Applications of Forensic Toxicology

Forensic toxicology has a number of applications. Traditionally, it is used in death investigations. It provides clinicians with information of a possible drug taken in overdose, or authorities investigating a sudden death or poisoning with information on the possible substances(s) used. Ultimately toxicology testing results will assist the medical practitioner, coroner or medical examiner in establishing the evidence of drug use, or by refuting the use of relevant drugs.
Toxicology testing is also important in victims of crime, or in persons apprehended for a crime. Drugs may have been given by the assailant to reduce consciousness of the victim, such as in rape cases. These drugs include the benzodiazepines (e.g. Rohypnol) and y-hydroxybutyrate (GHB). Toxicology also establishes if any drug was used by the victim and which may have affected consciousness or behavior. Defendants arrested shortly after allegedly committing a violent crime may be under the influence of drugs. It is vital, therefore, that toxicology testing is conducted (on relevant specimens) to establish the extent of drug use, as allegations of drug use and its effect on intent or clinical state may be raised in legal proceedings.
Forensic toxicology is also used in employment drug testing and in human performance testing. The former category relates to the detection of drugs of abuse in persons in a place of employment, prior to being hired by an employer, or even a person in detention, such as in a prison. Human performance testing relates to the detection of drugs that might have increased (usually) performance in athletic events. This may even apply to animals such as horses. Specimens used in these cases are usually urine, although hair is increasingly used to provide a longer window of opportunity.

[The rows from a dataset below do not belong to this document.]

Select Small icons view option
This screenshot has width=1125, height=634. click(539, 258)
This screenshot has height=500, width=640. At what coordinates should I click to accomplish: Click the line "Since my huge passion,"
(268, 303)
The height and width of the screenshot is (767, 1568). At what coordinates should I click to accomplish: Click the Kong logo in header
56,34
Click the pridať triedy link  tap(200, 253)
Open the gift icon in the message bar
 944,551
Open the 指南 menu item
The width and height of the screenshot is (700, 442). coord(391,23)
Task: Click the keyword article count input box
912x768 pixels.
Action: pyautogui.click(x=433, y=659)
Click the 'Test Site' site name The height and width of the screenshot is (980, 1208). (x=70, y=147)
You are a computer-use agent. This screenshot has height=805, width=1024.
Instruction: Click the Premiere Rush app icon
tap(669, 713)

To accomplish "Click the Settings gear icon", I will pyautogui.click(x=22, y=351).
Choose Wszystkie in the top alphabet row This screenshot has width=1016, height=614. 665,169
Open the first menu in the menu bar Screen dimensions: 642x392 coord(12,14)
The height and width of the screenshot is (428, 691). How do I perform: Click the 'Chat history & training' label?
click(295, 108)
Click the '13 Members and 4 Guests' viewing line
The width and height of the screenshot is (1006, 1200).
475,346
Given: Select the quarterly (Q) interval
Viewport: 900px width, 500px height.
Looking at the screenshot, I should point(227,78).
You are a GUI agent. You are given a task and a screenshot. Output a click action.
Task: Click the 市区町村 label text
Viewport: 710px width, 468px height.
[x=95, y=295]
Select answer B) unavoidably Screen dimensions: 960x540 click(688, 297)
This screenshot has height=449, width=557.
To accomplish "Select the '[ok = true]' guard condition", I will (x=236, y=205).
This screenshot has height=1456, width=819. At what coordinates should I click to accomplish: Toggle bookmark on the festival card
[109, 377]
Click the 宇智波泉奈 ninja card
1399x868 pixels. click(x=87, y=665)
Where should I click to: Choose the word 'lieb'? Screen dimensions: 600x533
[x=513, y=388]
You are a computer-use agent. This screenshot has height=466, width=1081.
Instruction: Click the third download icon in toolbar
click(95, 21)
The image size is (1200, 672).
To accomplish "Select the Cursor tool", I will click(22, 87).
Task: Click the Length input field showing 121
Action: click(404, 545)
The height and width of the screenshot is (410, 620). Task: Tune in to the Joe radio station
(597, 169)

Initial Tests and Confirmation

The foremost goal in forensic toxicology is the need to provide a substantial proof of the presence of a substance(s). The use of conventional gas chromatography (GC), thin-layer chromatography (TLC) or high-performance liquid chromatography (HPLC) would not normally be sufficient to accept unequivocal proof of the presence of a chemical substance. Two or more independent tests are normally required, or the use of a more powerful analytical test, such as mass spectrometry (MS) is often preferred. Because of the need to perform a rigorous analysis, the analytical schema is often broken up into two steps. The identification stage is termed the screening or initial test, while the second analytical test is the confirmation process. The confirmation process often also provides a quantitative measure of how much substance was present in the sample, otherwise a separate test is required to quantify the amount of substance present in the specimen (see later). In all processes it is important that no analytical inconsistency appears, or a result may be invalidated (Fig. 1). For example, in the identification of codeine in a blood specimen, an immunoassay positive to opiates is expected to be positive when codeine is confirmed. The apparent detection of a drug in one analytical assay, but not in another, means that the drug was not confirmed, providing both assays are capable of detecting this drug.
Table 1 lists common techniques used in screening and confirmation assays. While MS is the preferred technique for confirmation of drugs and poisons, some substances display poor mass spectral definition. Compounds with base ions at mass:charge ratios of less than 100, or with common ions such as m/z 105 and with little or no ions in the higher mass range, are not recommended for confirmation by MS alone. Derivitization of a functional group to produce improved mass spectral properties can often be successful. Common derivatives include perfluoro-acyl esters, trimethyl silyl ethers, etc. Alternatively,reliance on other chromatographic procedures can provide adequate confirmation. It is important when using any chromatographic procedure (HPLC, GC, capillary electrophoresis (CE), etc.), that the retention time of the substance being identified matches with that of an authentic standard.
Identification, confirmation and quantification processes in forensic toxicology.
Figure 1 Identification, confirmation and quantification processes in forensic toxicology.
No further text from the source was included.